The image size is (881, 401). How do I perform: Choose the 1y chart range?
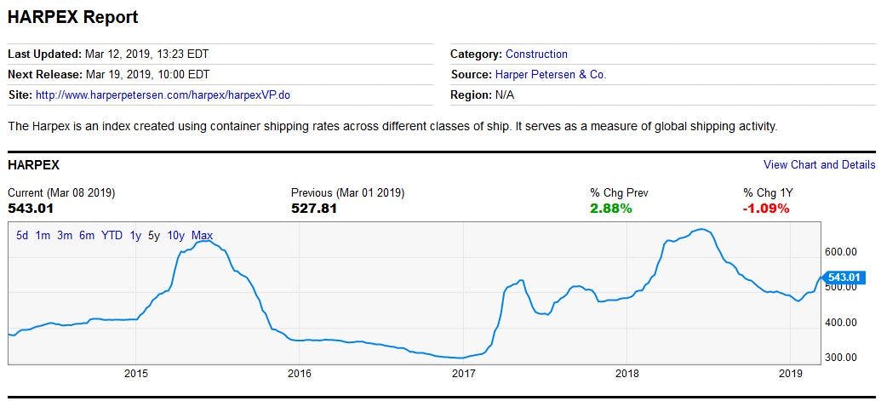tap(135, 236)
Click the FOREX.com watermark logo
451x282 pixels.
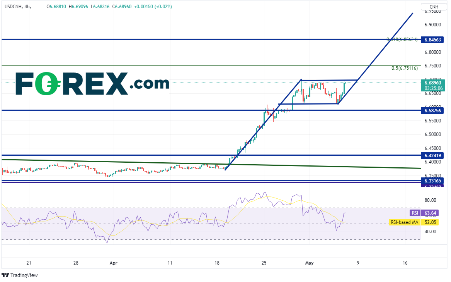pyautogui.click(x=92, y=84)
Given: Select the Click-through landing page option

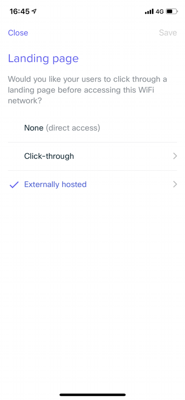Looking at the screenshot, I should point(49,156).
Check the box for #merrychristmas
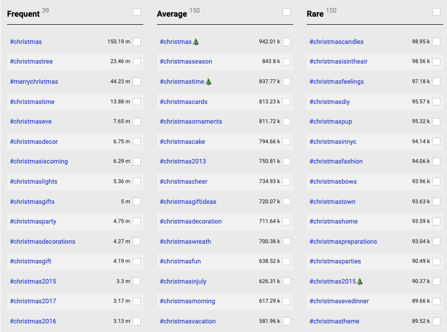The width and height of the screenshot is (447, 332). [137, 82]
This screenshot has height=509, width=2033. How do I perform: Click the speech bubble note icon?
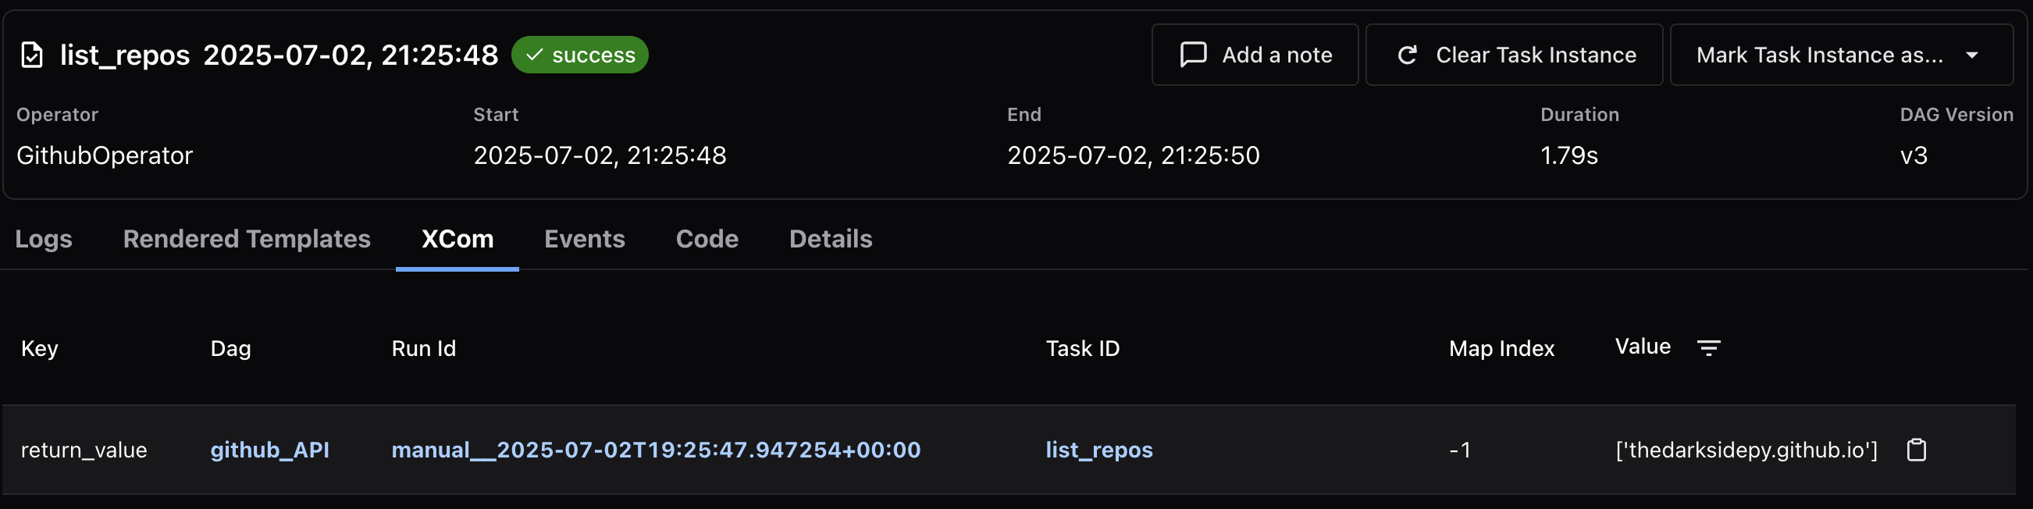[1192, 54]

● ● ● ● ● ● ●

Convert the lines of the items above into a Markdown table with the columns "Row" and "Text". Put a row number and one line in each row, skip blank lines, and leave the pictures out.

| Row | Text |
|---|---|
| 1 | The image size is (881, 401). How do I perform: Choose the 1y chart range? |
| 2 | tap(135, 236) |
| 3 | Click the FOREX.com watermark logo |
| 4 | 451x282 pixels. |
| 5 | pyautogui.click(x=92, y=84) |
| 6 | Given: Select the Click-through landing page option |
| 7 | Looking at the screenshot, I should point(49,156). |
| 8 | Check the box for #merrychristmas |
| 9 | The width and height of the screenshot is (447, 332). [137, 82] |
| 10 | This screenshot has height=509, width=2033. How do I perform: Click the speech bubble note icon? |
| 11 | [1192, 54] |